**Task to carry out**
In the records below, the line with "Instruction: Check the Flatten group checkbox" opens the range and the line with "Given: Select Перевернуть" closes it; print that range exactly and nothing else.

Stored data
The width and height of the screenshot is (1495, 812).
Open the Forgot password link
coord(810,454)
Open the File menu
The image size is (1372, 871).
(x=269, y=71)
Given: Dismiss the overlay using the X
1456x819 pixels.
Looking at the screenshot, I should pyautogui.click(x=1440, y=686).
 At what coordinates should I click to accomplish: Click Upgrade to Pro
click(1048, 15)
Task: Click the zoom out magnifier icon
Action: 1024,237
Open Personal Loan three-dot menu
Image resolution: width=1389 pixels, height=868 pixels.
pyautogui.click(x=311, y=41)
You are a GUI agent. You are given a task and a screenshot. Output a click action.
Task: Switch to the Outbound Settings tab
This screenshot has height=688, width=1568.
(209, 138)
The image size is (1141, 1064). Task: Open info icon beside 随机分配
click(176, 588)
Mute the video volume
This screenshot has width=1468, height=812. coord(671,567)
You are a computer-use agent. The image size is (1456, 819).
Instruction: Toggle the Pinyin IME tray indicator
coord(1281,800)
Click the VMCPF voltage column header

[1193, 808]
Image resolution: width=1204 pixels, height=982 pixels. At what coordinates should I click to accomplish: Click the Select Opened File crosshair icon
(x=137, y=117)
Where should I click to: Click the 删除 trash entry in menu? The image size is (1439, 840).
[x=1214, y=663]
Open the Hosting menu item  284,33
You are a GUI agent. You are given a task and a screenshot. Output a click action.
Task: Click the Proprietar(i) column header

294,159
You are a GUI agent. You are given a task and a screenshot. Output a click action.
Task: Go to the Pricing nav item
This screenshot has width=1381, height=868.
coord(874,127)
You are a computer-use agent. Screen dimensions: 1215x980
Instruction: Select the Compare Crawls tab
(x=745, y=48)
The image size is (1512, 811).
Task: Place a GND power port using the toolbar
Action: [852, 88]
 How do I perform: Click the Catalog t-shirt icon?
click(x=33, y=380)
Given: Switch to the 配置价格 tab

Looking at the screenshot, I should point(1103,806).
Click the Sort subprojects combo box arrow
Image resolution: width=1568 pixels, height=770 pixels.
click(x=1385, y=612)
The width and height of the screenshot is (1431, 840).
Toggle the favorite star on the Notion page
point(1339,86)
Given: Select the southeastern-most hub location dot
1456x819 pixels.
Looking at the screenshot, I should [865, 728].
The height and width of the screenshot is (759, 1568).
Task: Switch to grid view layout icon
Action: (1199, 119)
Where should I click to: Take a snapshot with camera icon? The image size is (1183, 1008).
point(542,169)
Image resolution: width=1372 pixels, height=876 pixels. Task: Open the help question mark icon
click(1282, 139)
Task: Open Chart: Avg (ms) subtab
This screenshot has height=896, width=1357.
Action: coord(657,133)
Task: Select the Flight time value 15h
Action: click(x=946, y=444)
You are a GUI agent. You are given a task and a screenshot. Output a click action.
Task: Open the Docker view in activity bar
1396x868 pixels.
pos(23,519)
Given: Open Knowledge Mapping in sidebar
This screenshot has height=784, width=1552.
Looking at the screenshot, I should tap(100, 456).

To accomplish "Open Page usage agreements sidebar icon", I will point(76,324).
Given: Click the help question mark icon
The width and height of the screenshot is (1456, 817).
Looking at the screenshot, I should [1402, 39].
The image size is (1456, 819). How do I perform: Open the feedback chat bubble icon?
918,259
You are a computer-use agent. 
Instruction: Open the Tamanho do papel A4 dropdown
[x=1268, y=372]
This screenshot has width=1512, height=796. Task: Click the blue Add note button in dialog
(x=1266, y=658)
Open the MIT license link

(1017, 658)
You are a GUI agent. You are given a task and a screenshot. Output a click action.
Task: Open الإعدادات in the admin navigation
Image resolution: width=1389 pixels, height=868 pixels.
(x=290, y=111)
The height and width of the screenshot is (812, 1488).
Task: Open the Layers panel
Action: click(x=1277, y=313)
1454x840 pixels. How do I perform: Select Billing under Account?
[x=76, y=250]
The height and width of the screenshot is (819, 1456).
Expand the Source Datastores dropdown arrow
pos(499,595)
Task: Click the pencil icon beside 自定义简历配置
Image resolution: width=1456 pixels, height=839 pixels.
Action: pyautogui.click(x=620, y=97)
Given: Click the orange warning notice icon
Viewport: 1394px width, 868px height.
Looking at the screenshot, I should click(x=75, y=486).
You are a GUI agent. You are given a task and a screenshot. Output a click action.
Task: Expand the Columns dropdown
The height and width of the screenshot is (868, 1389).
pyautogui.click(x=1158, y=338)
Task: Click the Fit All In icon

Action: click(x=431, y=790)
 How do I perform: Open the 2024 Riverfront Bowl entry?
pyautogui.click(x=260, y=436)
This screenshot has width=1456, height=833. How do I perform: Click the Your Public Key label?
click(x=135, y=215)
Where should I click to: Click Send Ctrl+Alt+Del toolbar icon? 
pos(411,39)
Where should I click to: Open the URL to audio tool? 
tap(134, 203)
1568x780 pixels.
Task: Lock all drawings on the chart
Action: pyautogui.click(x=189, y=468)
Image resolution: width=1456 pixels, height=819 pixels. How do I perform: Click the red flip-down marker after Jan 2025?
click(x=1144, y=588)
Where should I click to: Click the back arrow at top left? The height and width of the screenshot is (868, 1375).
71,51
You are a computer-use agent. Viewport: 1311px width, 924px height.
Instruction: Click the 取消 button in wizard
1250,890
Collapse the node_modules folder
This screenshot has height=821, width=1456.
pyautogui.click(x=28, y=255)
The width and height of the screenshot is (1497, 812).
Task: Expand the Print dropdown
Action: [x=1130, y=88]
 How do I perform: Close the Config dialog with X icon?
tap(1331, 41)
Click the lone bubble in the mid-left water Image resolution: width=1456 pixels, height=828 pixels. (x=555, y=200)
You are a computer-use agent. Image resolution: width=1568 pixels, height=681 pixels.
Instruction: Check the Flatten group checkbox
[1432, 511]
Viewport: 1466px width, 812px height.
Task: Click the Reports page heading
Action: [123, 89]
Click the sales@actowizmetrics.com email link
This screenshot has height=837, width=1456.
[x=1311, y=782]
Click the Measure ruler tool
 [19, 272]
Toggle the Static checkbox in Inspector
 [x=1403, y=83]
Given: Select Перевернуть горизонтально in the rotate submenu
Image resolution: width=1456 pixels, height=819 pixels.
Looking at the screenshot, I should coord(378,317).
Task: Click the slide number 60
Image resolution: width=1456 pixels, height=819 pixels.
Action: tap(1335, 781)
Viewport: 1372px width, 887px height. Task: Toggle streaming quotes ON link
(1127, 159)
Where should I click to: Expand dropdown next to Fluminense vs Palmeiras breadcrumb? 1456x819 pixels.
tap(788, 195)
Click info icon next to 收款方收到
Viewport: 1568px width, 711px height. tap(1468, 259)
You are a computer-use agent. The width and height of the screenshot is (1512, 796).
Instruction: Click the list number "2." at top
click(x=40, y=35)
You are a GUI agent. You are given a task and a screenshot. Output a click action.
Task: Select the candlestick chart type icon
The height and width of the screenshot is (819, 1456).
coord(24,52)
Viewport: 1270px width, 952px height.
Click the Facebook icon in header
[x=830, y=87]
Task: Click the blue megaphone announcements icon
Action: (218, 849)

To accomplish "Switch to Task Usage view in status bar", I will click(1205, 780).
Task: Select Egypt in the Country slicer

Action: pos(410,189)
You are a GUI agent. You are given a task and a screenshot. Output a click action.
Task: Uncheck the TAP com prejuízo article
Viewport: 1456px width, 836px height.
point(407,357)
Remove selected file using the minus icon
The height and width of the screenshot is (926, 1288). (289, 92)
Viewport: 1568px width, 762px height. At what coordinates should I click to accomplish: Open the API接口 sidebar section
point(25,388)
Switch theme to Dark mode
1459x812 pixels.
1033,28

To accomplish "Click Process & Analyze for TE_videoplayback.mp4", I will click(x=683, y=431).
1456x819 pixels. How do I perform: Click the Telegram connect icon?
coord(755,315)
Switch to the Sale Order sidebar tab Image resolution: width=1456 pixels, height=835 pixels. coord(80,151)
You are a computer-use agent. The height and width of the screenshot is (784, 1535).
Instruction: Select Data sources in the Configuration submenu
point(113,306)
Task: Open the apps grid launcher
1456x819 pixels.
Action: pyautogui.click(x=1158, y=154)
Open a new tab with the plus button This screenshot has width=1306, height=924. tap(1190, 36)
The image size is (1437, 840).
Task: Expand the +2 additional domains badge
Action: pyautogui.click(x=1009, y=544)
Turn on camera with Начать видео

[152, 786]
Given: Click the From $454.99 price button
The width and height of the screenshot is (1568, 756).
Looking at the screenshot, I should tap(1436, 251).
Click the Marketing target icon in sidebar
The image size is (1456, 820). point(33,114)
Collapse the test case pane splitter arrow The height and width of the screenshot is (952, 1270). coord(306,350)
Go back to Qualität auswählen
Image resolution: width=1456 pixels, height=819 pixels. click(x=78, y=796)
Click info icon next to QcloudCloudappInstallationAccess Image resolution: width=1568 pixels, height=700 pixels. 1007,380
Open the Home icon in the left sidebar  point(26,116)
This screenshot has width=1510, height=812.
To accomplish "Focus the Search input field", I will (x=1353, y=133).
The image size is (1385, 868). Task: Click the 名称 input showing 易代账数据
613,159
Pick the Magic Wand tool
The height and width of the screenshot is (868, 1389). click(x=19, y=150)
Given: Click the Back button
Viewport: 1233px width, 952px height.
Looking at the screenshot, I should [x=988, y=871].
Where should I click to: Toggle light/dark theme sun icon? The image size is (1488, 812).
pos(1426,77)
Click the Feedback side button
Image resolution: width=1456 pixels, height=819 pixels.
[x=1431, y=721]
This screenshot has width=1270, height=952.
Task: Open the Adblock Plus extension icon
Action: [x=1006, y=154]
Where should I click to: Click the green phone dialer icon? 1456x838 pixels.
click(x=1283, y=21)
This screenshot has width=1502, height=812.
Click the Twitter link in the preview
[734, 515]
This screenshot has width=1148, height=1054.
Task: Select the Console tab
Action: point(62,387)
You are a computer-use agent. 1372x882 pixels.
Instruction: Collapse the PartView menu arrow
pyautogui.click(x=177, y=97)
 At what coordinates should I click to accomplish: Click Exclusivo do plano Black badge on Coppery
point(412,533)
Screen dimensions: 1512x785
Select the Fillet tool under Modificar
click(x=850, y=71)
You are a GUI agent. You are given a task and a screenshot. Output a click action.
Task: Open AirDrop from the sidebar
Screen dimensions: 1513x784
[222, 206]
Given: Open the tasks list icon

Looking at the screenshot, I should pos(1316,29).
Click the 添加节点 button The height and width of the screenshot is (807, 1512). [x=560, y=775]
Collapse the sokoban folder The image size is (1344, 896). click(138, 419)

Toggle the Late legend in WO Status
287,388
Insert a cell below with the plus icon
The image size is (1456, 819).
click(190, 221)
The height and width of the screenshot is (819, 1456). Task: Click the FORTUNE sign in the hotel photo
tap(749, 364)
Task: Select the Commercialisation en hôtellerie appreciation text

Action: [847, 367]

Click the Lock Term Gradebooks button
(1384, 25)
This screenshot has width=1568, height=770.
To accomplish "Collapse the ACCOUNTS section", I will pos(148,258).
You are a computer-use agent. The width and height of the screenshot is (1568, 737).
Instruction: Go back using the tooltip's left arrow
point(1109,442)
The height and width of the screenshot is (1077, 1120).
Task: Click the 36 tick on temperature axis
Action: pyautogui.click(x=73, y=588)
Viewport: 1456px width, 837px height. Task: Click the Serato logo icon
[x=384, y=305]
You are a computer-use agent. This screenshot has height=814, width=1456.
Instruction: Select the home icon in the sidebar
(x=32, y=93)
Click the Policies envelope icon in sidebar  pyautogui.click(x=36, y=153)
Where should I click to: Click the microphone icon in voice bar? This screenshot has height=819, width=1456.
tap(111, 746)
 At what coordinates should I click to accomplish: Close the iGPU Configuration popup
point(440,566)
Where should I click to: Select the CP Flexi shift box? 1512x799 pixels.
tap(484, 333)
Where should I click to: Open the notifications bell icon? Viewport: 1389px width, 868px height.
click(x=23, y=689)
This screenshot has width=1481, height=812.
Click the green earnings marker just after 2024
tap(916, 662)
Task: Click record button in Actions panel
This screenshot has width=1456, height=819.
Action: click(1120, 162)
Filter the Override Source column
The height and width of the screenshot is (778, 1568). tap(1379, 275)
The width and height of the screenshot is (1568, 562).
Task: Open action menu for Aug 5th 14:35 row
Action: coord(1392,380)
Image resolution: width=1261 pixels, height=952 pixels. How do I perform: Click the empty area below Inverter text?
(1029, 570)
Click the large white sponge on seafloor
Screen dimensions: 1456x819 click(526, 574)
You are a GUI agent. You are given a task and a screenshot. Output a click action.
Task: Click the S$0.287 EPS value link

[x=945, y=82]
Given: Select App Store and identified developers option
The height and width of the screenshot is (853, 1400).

**Answer to the problem**
Instruction: Check the Flatten group checkbox
[1432, 511]
Viewport: 1466px width, 812px height.
Task: Click the Reports page heading
Action: [123, 89]
Click the sales@actowizmetrics.com email link
This screenshot has height=837, width=1456.
[x=1311, y=782]
Click the Measure ruler tool
 [19, 272]
Toggle the Static checkbox in Inspector
 [x=1403, y=83]
Given: Select Перевернуть горизонтально in the rotate submenu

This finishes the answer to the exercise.